For Sama-2019
Director-Waad al-Kataeb, Edward Watts
Starring-Waad al-Kataeb, Hanza al-Kataeb
Scott’s Review #1,044
Reviewed July 25, 2020
Grade: B+
The wonderful thing about documentaries is that a viewer can absorb and learn something they have not been exposed to and know little or nothing about.
Aware via news outlets of unrest in Syria, For Sama (2019) personalizes and humanizes the battles as the film chronicles the life of a young Syrian woman and her husband, both rebels and he a doctor, with a young daughter born and raised amid the war-ravaged city of Aleppo from 2011-2016.
For Sama is horrifically brutal and unkind at times, but to soften the experience would be to do an injustice to those on the front lines living with war every day.
The viewer should see firsthand the inhumanity and terror imposed on innocent civilians before they are cavalier to what the effects of war are.
The film bravely shows both human suffering and death including dead children. Waad al-Kataeb wrote, produced, co-directed, and stars in this brutal yet hopeful production.
She also narrates it.
Waad al-Kataeb focuses on five years living in Aleppo, Syria before and during the infamous Battle of Aleppo, a major military confrontation between the Syrian government and its opposition.
She is a marketing student when the documentary begins and highly intelligent. Waad al-Kataeb meets and falls in love with Hamza, a skilled doctor whose wife has already fled for safety leaving him behind.
Waad gives birth to her first daughter Sama and navigates motherhood all while the conflict begins to engulf the city.
Waad and Hamza work at one of the few remaining hospitals in the city, facing daily agonizing decisions whether to flee to safety or stay behind to help the innocent victims of war. Despite having Sama and later becoming pregnant again, they cannot bring themselves to leave as it would be abandoning those who rely on them. The documentary features their friends who also stay on, refusing to leave the city they still love.
The group tries for brief moments of pleasure, sitting around and chatting, all while the constant threat of bombings is a daily occurrence.
Intriguing is that For Sama is told from the perspective of the female. This is unusual in the war genre, whether it be a film or a documentary feature as more common is for it to be male-driven.
When she provides narration, Waad gives off a warmth and a kindness that is tough not to fall in love with. She cares for Sama, never knowing if today will be their last day alive.
In one frightening moment, Waad quickly gives Sama to another person to hide when the bombs start hitting the hospital, determined that Sama’s life might be spared if she is thought to be an orphan, rather than the spawn of hated rebels.
Props must be given for getting this project off the ground and released, rewarded with wide acclaim and recognition. In a country as volatile as Syria, how inspiring to have someone like Edward Watts, an English filmmaker, able to follow through with For Sama. Amazing is how some footage especially during the bombings was spared.

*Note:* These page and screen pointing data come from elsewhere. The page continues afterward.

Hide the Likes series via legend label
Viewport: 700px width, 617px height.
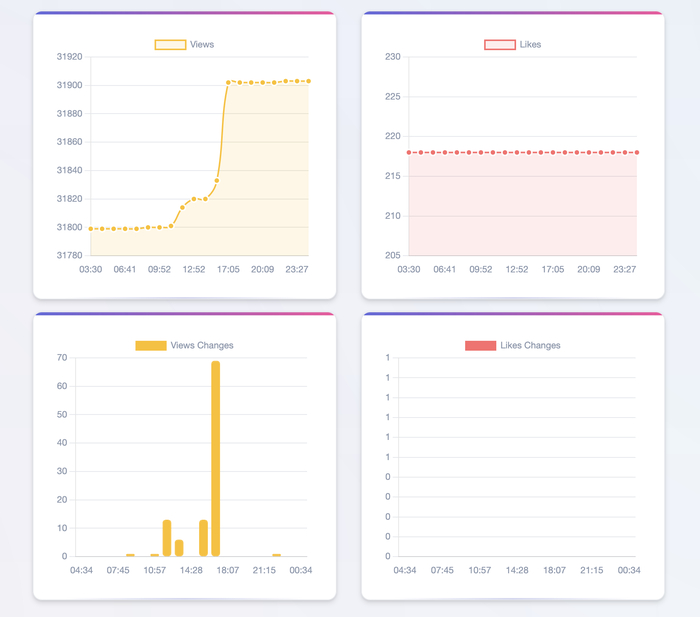tap(530, 45)
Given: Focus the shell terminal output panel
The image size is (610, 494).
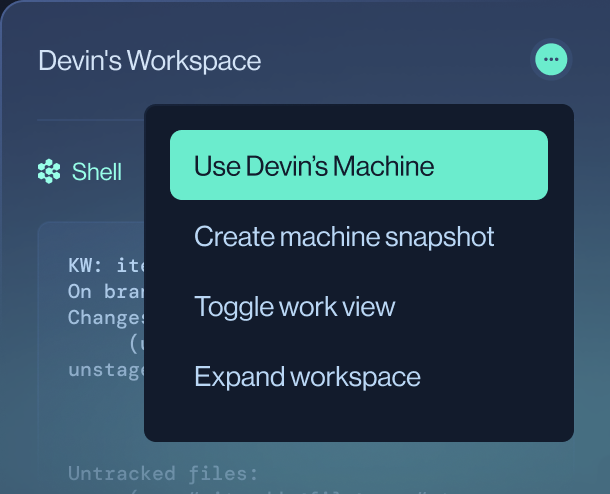Looking at the screenshot, I should [90, 420].
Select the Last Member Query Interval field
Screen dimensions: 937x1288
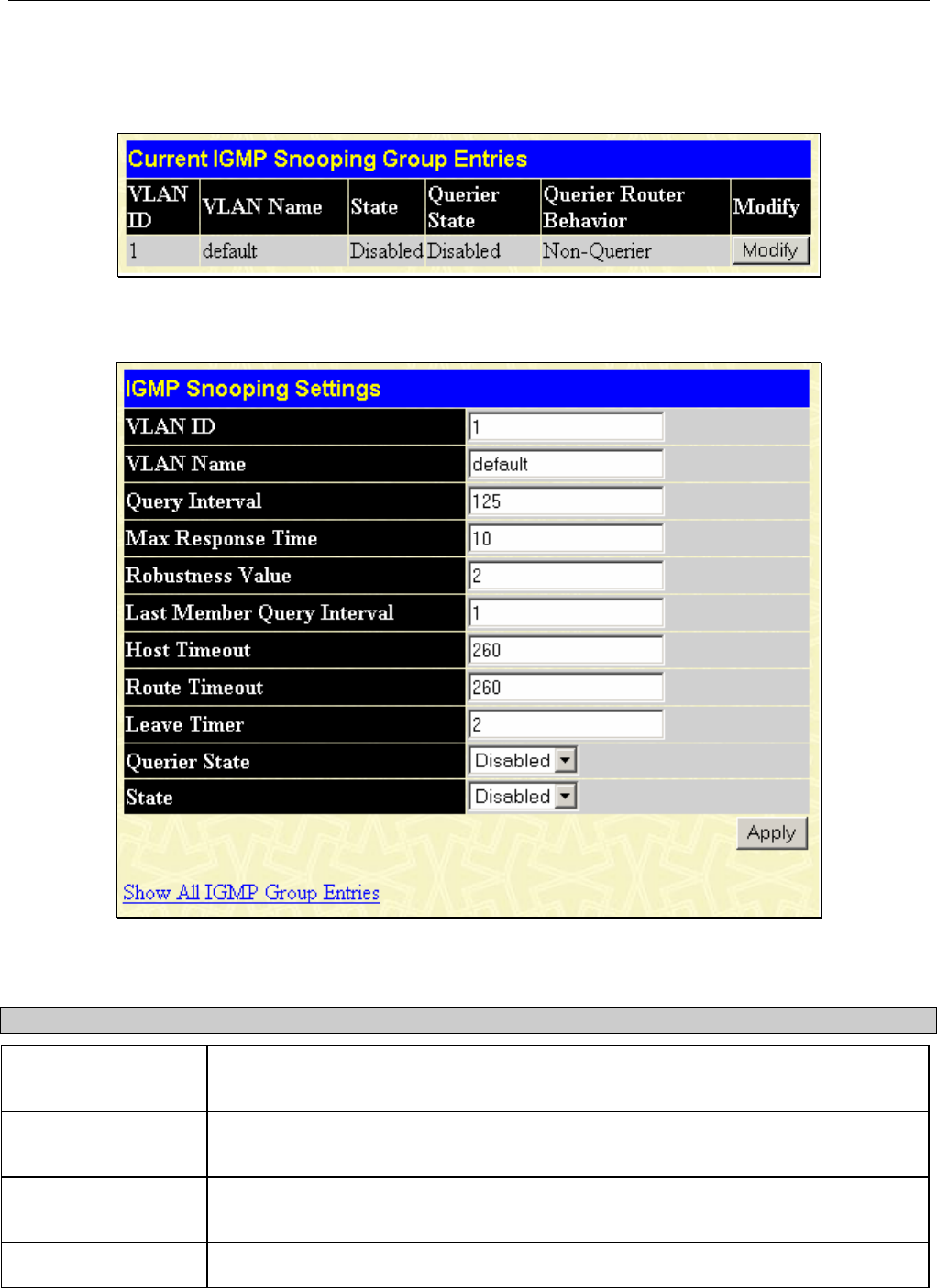566,612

Waad explains how determined she was to film as much as she possibly could, even during very personal moments. In the most heartbreaking scene, a pregnant woman is injured during a bombing and her lifeless baby is born.
After minutes of real-time uncertainty, the baby finally coughs and gags and is alive. Watts and Waad go to horrific depths to show how close the baby comes to dying and the scene is fraught with sadness and finally relief. I have never seen moments as chilling as these in any documentary.
Other scenes feature young boys whose playmates or siblings have just been killed by bombs and their emotional exhaustion and grief. Thankfully, the documentary tries to add as many moments of human connection through what laughs and good times can be mustered when fear is the main ingredient of daily life.
For an experience baring the ugliness of war, the constant fear, and peril, and a humanistic story of raising one’s child during frightening times, For Sama (2019) also shows the love and dedication to one’s flesh and blood and the beauty of spirit and perseverance during tragic times.
It is heartbreaking, humanistic, and inspiring.